:: Supplied records
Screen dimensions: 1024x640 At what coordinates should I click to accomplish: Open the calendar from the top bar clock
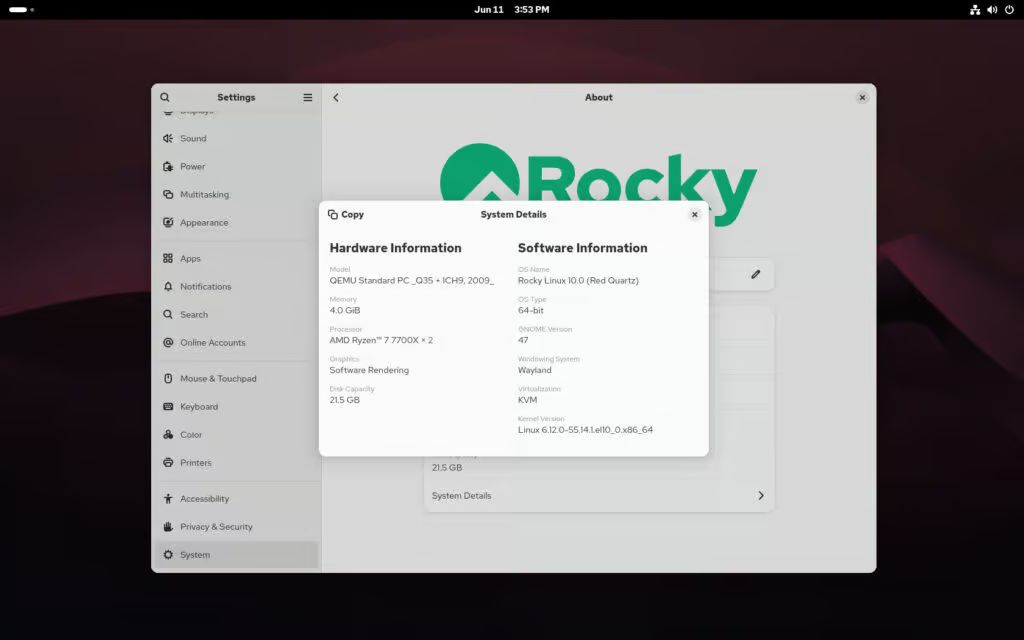click(x=512, y=9)
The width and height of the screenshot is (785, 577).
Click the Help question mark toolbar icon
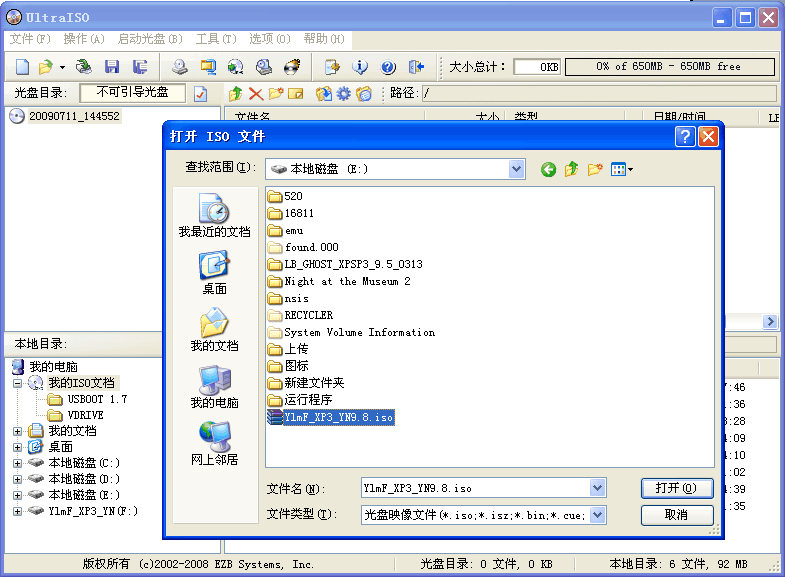point(388,67)
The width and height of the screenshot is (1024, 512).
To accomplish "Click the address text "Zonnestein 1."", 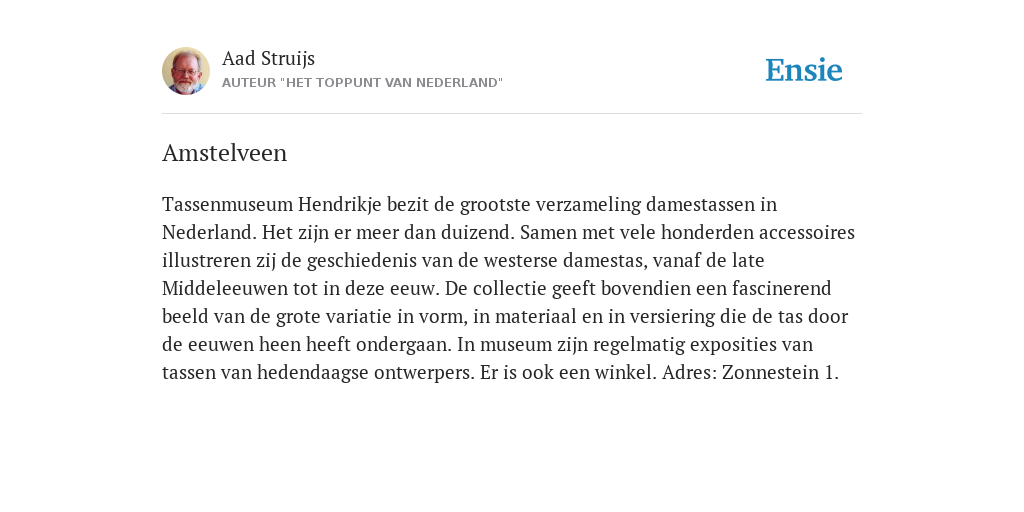I will coord(780,373).
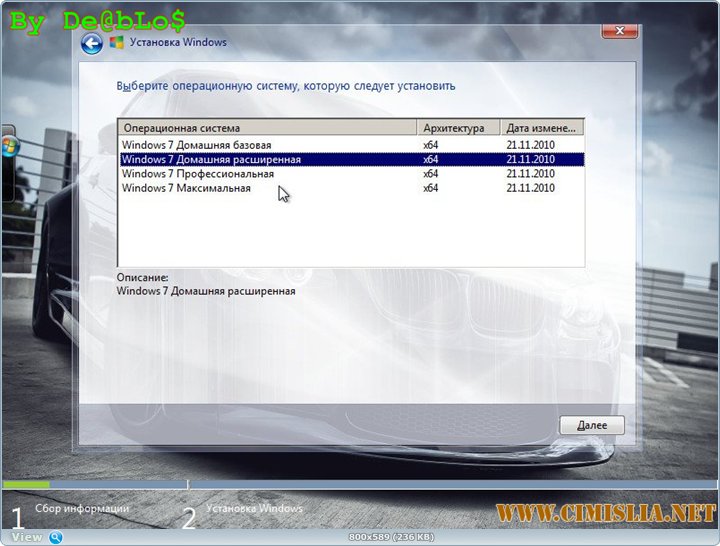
::::
◆ Aim of the exercise
Report the lines above that contain "screenshot".

◆ Task solution
The width and height of the screenshot is (785, 577).
The width and height of the screenshot is (1024, 512).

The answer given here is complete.